Can we develop new digital versions of visits with material items? How might those work?

The discussion group, which now has more than 560 members, shared information on museum collecting during the pandemic and helped CMA highlight the catastrophic effects of closures on museum finances and collections care as well as issues surrounding reopening protocols. . We also promoted the relevance of museums to society during the pandemic, ranging from redeployment of personal protective equipment (PPE) and use of museum 3D printers to create the PPE for health care workers (thank you, colleagues!), to the great digital surge of online tours, self-curated exhibitions, activities, and programming offered by museums.
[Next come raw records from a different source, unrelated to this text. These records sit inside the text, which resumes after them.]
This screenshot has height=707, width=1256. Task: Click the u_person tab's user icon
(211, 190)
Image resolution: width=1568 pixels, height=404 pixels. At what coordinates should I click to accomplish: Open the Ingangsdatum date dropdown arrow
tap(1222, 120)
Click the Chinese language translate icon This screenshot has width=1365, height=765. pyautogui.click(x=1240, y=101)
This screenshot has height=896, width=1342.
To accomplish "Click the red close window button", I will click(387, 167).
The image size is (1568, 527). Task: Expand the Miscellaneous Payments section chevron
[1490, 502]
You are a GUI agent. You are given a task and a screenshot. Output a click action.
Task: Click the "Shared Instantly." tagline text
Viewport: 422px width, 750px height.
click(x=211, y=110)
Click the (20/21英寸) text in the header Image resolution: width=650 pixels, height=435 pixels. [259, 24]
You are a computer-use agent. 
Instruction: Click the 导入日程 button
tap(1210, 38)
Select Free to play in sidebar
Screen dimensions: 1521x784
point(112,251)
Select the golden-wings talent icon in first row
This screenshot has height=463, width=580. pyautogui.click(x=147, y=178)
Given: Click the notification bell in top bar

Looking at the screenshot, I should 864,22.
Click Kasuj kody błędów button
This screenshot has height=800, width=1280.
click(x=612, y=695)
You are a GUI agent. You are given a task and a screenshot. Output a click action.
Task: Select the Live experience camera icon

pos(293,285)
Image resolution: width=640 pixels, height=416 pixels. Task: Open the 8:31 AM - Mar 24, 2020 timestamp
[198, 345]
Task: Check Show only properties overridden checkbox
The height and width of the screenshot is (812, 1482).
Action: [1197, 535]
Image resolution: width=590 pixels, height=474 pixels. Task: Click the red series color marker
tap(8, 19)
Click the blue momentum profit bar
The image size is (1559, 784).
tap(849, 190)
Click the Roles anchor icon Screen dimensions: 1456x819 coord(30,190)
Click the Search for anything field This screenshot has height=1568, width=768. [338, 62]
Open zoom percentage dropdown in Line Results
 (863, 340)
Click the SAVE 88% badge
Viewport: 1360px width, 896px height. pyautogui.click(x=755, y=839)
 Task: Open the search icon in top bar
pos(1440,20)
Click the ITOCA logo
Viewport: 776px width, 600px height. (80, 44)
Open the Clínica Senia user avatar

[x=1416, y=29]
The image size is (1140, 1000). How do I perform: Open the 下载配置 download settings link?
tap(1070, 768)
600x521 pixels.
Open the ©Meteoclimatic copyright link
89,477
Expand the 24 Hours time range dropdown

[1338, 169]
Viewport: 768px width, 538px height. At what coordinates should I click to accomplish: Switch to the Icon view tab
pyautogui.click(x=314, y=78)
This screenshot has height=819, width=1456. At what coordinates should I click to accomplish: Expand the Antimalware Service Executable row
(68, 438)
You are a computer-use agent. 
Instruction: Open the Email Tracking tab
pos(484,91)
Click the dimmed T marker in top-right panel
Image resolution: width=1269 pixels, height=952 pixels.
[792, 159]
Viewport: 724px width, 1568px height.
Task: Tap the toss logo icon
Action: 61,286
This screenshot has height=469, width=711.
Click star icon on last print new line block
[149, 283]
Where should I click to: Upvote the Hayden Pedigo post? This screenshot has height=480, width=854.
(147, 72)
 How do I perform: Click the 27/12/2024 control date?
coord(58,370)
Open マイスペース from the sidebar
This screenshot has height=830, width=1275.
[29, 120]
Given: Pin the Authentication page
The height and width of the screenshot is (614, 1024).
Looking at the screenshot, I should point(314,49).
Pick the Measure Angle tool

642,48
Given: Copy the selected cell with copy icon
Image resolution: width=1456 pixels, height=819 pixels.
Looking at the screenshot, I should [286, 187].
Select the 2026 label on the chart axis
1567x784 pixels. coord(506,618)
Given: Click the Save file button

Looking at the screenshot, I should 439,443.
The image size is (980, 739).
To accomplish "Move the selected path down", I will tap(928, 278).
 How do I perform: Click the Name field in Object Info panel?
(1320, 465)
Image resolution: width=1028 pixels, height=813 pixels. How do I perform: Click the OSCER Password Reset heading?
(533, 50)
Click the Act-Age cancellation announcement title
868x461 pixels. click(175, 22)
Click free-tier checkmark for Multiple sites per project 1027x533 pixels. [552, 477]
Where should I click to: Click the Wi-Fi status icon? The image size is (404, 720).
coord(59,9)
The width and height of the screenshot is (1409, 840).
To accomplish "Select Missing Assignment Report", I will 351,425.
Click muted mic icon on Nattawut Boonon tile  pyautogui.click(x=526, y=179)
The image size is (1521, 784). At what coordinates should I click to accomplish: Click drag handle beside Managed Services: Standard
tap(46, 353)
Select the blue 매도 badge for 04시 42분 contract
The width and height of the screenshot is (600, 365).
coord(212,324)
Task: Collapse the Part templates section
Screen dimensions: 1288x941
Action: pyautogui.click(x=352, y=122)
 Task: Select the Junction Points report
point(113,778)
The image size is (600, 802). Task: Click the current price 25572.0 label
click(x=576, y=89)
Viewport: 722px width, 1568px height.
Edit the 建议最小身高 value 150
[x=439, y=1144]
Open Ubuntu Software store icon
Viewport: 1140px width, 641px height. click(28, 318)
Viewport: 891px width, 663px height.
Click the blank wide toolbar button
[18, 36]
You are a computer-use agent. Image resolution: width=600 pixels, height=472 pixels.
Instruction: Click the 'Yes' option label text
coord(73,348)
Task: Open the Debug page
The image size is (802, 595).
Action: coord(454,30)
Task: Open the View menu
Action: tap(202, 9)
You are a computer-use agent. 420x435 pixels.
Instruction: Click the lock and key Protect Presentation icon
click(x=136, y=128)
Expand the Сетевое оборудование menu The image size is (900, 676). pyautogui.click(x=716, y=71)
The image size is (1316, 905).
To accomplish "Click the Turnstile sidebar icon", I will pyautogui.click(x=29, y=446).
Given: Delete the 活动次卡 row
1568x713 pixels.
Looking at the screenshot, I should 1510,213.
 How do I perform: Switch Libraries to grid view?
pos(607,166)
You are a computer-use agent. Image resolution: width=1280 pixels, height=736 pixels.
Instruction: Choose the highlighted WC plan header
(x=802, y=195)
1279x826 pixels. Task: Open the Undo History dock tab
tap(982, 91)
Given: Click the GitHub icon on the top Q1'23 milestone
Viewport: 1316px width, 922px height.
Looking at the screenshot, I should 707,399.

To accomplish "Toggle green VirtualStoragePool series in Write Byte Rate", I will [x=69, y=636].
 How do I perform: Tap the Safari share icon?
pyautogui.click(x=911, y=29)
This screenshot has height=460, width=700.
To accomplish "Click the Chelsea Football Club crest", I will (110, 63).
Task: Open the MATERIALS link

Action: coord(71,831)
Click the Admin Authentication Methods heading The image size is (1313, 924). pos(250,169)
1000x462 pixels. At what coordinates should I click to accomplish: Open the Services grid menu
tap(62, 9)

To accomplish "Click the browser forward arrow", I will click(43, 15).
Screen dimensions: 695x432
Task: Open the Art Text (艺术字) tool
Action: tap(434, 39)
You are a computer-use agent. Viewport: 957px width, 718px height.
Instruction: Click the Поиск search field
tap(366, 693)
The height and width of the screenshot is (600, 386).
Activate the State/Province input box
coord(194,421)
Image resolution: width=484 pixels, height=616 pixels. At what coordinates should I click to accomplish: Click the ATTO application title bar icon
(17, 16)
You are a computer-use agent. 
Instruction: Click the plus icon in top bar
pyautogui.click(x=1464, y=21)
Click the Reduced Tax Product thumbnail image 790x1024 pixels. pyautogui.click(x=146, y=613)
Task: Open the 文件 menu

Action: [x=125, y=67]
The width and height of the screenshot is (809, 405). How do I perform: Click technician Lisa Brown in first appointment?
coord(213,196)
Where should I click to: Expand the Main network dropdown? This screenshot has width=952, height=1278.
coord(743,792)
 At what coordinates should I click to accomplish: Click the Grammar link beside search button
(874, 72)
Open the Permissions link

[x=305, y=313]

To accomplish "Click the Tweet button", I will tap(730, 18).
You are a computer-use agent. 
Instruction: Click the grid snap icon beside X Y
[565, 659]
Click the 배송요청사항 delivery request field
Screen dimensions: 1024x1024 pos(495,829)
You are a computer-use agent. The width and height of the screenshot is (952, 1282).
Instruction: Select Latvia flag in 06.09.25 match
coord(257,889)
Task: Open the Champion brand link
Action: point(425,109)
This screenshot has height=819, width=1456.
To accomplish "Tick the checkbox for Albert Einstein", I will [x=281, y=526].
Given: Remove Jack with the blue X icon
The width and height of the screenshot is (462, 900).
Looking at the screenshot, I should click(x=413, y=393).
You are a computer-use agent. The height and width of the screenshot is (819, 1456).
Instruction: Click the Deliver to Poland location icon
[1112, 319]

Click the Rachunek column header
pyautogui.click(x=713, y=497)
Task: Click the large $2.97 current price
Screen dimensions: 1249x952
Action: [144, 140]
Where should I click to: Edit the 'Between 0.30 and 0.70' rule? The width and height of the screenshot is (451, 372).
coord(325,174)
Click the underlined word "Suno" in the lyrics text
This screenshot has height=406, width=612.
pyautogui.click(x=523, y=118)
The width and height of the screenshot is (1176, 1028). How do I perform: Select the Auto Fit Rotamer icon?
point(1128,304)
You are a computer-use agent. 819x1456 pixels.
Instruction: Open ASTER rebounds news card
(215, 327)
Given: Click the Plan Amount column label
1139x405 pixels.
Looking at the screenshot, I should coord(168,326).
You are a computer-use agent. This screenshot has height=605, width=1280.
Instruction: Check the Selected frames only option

We’ve also seen some slightly wacky posts, including one on a proposed museum in space (fun thought, but floats above such realities as the parlous nature of even earthbound museum budgets) and an ethically problematic “weirdest object” challenge.

A highlight of the forum is the international nature of information posted, and seeing how challenges related to the pandemic play out differently in different contexts. Some issues have cross-cultural implications. Posts on a decision by the Association of Art Museum Directors to relax rules around selling collections to shore up budgets have prompted assertions of Indigenous sovereignty, ownership, and deep concern over the fate of heritage items.

COVID-19 will be with us for a long time. We need new practices for maintaining relationships and making collections accessible. We have argued that our work is crucial to supporting identity, healing, and health in Indigenous and other communities. Is backing away the only thing we can do now? Locked out of collections and exhibitions, and in some cases deprived of institutional email through furlough processes, we’ve been remarkably quiet for a group whose practice is based on relationships, resilience, and determination.

How can we take our work online in ways that support community engagement? Some digital outreach done by museums has endeavored to bridge the gap between in-person and online access; the best such projects get audiences to consider shape, weight, texture, and history. I’m not aware of any such work by, with, or for Indigenous or other community of origin audiences, nor of any detailed online collections visits created within the contexts of collaborative relationships.

We are starting to see commissioned museum tours for general public audiences, some by Indigenous colleagues. We are also seeing thoughtful attempts to continue critical dialogues, including webinars, critical online museum tours, and online exhibitions covering historical and contemporary relations of power that discuss colonialism, race and other key issues.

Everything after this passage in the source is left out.